UN official on Roe v Wade: reversal would ‘give legitimacy to growing anti-women’s rights’

The United Nations special rapporteur on the right to health, one of the international body’s most important human rights advocates, has urged the US supreme court not to end federal protections for abortion rights in America.

The comments from the special rapporteur, Dr Tlaleng Mofokeng, come after a leaked supreme court draft opinion showed a majority of the court’s conservative justices support overturning the nearly 50-year-old precedent in Roe v Wade.

The 1973 decision provided federal protections for abortion rights, and invalidated dozens of state abortion bans. It also became a beacon for the global feminist movement, which over the next five decades helped liberalize abortion laws across dozens of countries, including most recently in Latin America, and enshrine the right to abortion in international human rights law.

The right to abortion, “speaks directly to women and girls, who are often in many societies not seen as people”, Mofokeng said in an interview with the Guardian. The right to abortion speaks to who owns women’s bodies in society and, “who fully can decide – and benefit from that bodily autonomy”.

If the court were to end protections for abortion, at least 26 US states would be certain or likely to outlaw abortion, forcing women to travel hundreds of miles to the nearest clinic, self-manage abortions with medication and heighten the risk of prosecution, abuse and violence for both women and doctors.

“It sends chills down my spine to think that the court is being brought on to play – as a very powerful player – to decide on an issue of human rights that has jurisprudence, and has a basis in legal findings, that will actually lead to restriction of rights,” said Mofokeng.

Mofokeng was the lead expert in an amicus brief to the supreme court, sometimes called a “friend of the court” brief, in which she urged justices not to reverse US abortion rights on human rights grounds.

In both her brief and interview with the Guardian, she said a reversal of Roe v Wade would, “legitimize the use of morality and theological reasoning” to take away human rights, empower anti-rights activists globally, criminalize the practice of medicine, undermine the doctor-patient relationship and expose healthcare providers and patients to heightened abuse and violence.

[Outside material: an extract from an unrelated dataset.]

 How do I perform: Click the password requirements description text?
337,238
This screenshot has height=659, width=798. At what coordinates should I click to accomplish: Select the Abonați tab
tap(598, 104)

“Whether you are in the United States, whether you are in Europe, whether you are in Latin America – it matters not where you are,” Mofokeng said. The rights at issue in the case, “are human rights, important human rights issues”.

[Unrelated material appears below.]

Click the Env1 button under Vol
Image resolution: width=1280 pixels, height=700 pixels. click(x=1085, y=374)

“They deal with human rights principles of dignity, they deal with human rights principles of equality,” and “important issues of human rights of nondiscrimination”. Considering access to abortion as a human right helps people see, “why then the overturning would be catastrophic to those very principles of human rights”.

“They are part of the bigger global issue, where you have anti-abortion movements growing but also anti-abortion legislation being implemented more widely across the world,” Mofokeng said.

“The court will give legitimacy to an ever-growing anti-women’s rights [movement] in totality,” said Mofokeng. “People who are anti-women’s rights and anti-equality see abortion as a low hanging fruit.”

Her comments have been echoed by other international human rights groups such as the International Bar Association (Iba), the foremost association of international attorneys, and by Ipas, a US-based civil society organization that seeks to strengthen abortion rights.

The Iba said overturning Roe v Wade would, “reverse one of the most important precedents in US history”, and represent a “backward step” when countries such as Argentina, Colombia and Mexico are protecting reproductive rights.

The president and CEO of Ipas, Anu Kumar, said “the US already has a tainted reputation on reproductive justice,” and that any reversal of Roe v Wade would energize, “anti-choice white supremacist organizations” globally.

Should Roe v Wade be overturned, the fact that Americans of color, low-income women, sexual minorities and the young will be disproportionately likely to be forced to carry unwanted pregnancies to term, Mofokeng said underscores her concerns.

“Where will people stop? Will the next thing be about putting in jail or criminalizing people who treat drug users with dignity? Where will we draw the line? People who are already in a vulnerable situation should not be further marginalized by a law or political context, in fact it’s precisely those people who the law must ensure protection of rights,” she said.

Although outlawing abortion across more than half of states may violate UN treaties to which the US is party, including the convention against torture, it is unlikely the UN could hold the US accountable. That is because the US holds a powerful position within the UN, as a founding member.

However, even if the UN cannot hold the US accountable directly, it will probably have other impacts on US standing, especially the ability of the US to advocate for the rights of women and girls globally.

“When you then have the US supreme court making judgment that threatens the very human rights of people who are pregnant, when that court legitimizes attacks on healthcare workers, when that court legitimizes austerity and cuts to abortion clinics – you can see then how this is a global problem,” said Mofokeng.